---- SUPPLIED DATA

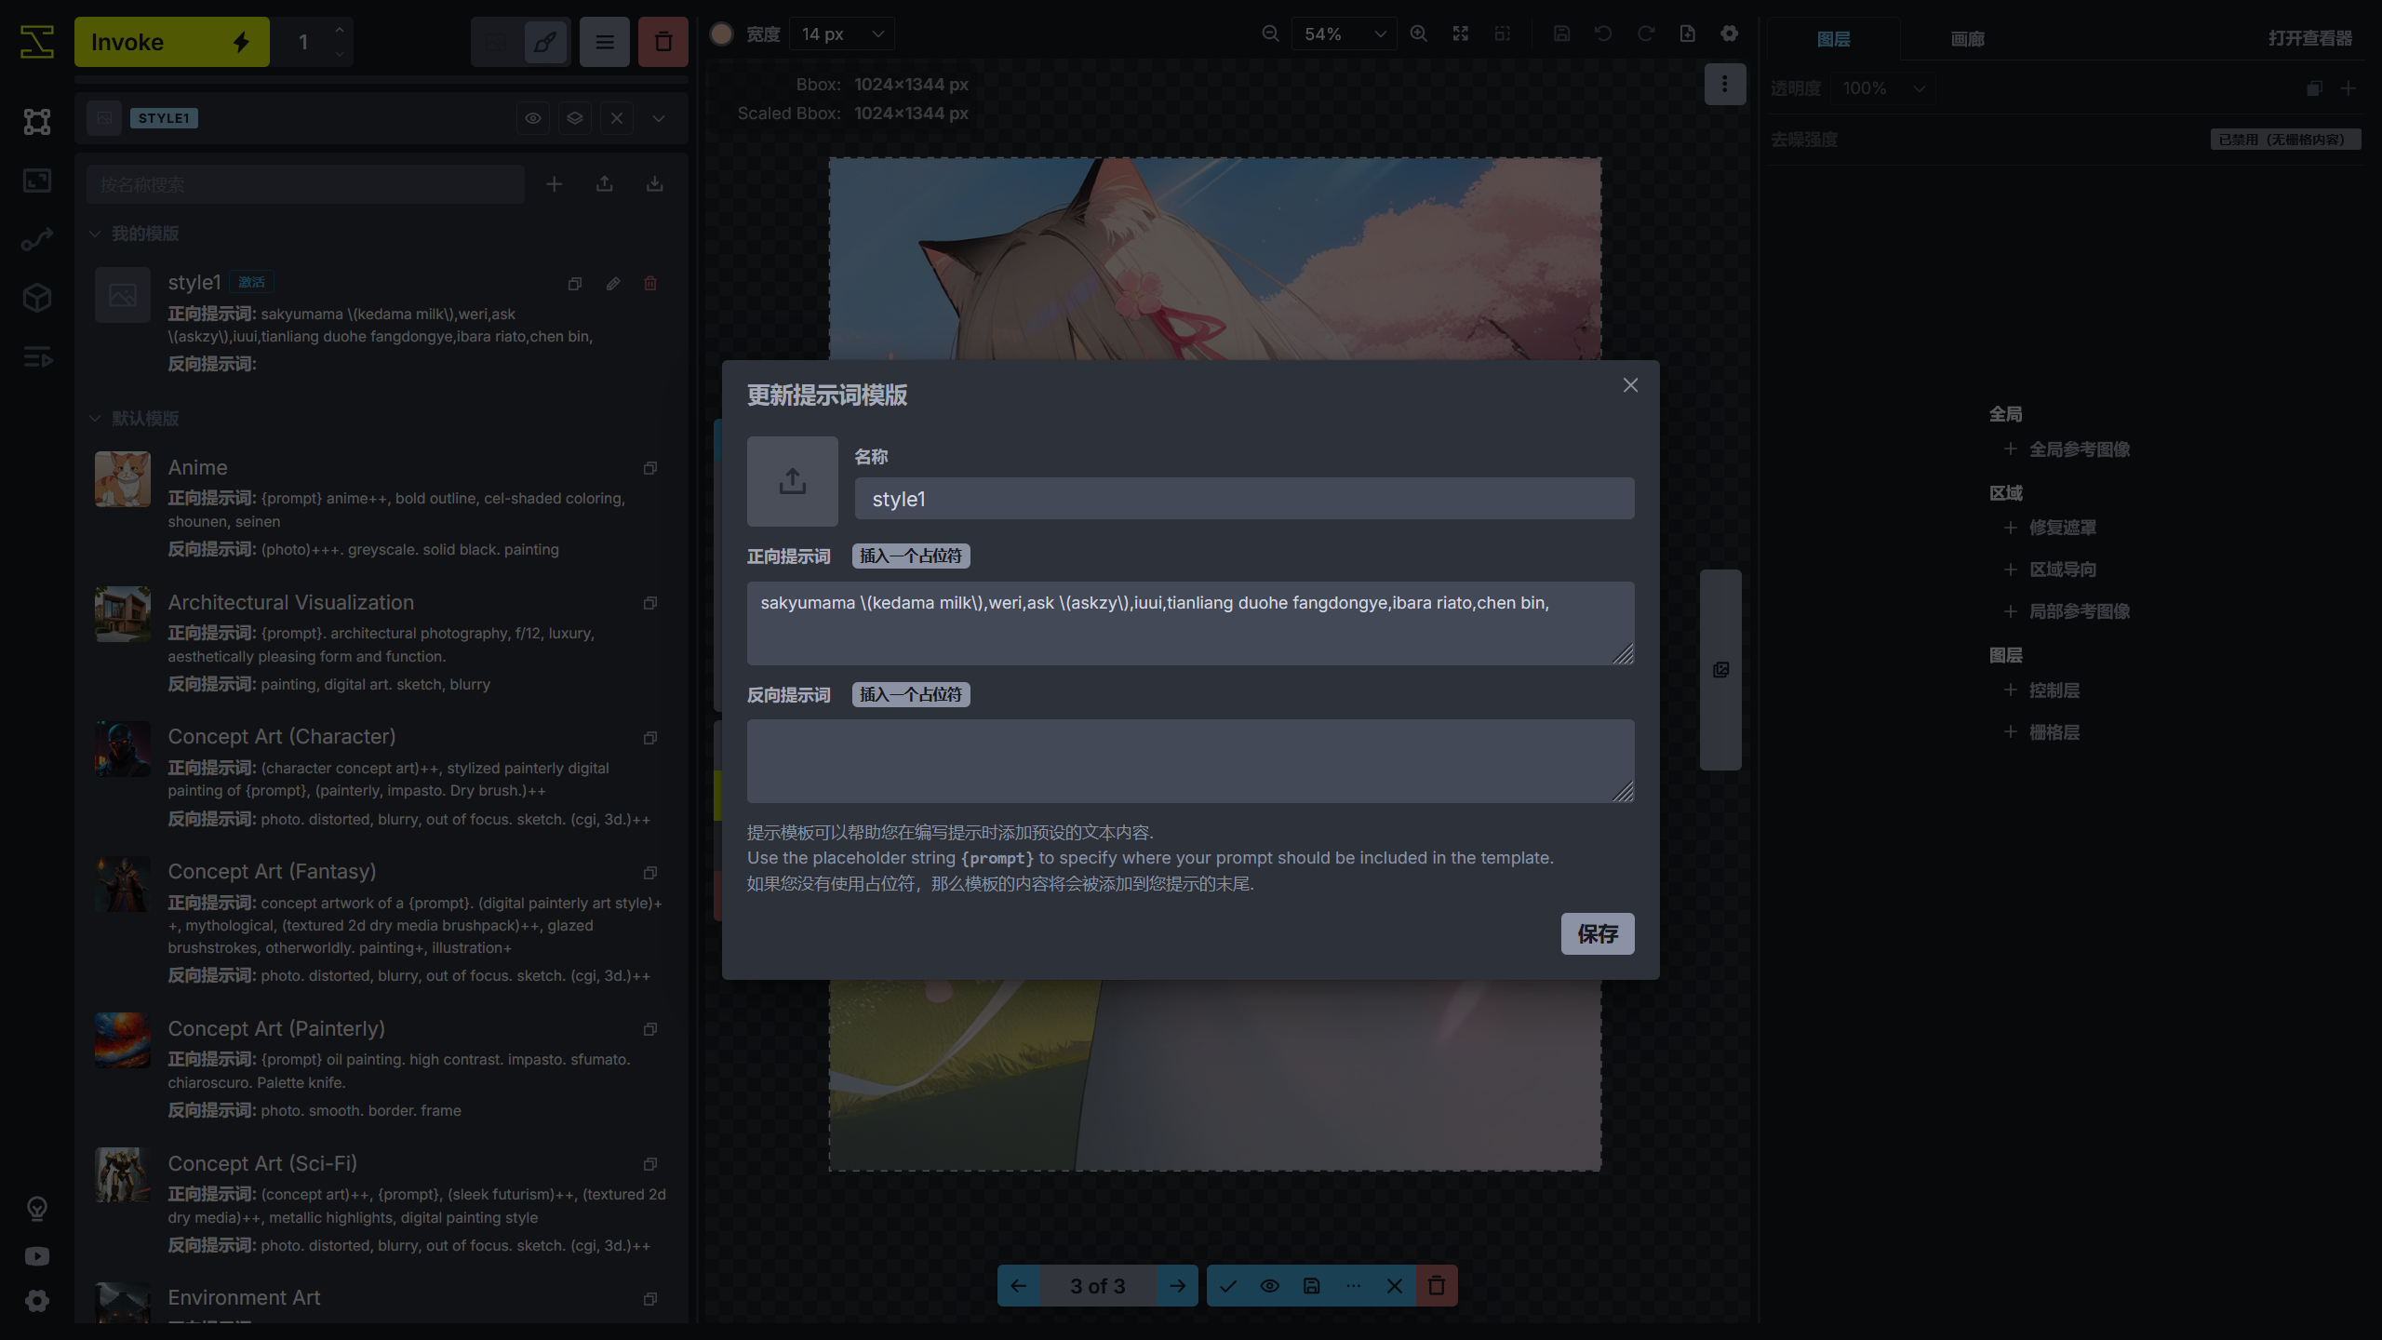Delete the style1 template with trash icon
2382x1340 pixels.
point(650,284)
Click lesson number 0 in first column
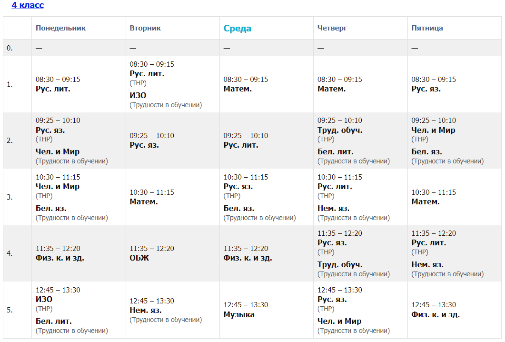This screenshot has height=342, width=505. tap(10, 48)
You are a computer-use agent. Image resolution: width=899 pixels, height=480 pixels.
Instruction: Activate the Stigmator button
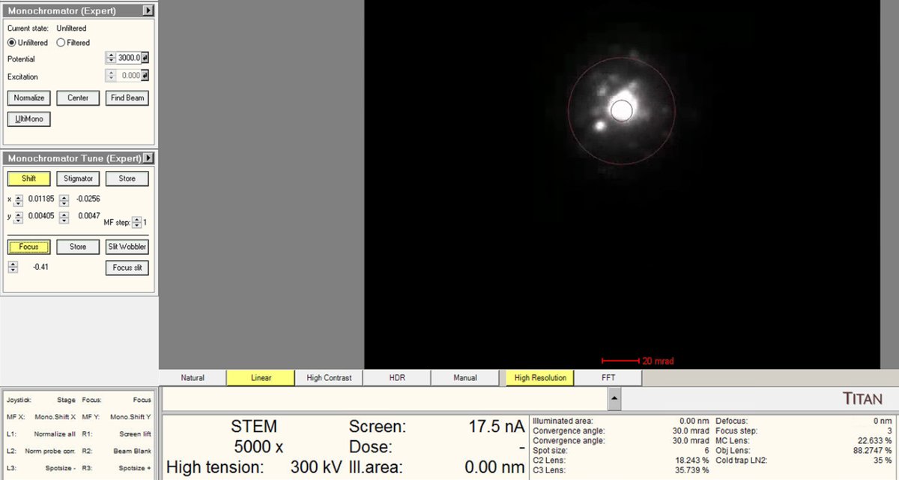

--------

● EXERCISE DESCRIPTION
Change "first column" to "last column" in the items above, and write them out again with nothing else altered. Leave the pictures out.

● RESULT BELOW
Delete the style1 template with trash icon
2382x1340 pixels.
point(650,284)
Click lesson number 0 in last column
This screenshot has height=342, width=505. tap(10, 48)
You are a computer-use agent. Image resolution: width=899 pixels, height=480 pixels.
Instruction: Activate the Stigmator button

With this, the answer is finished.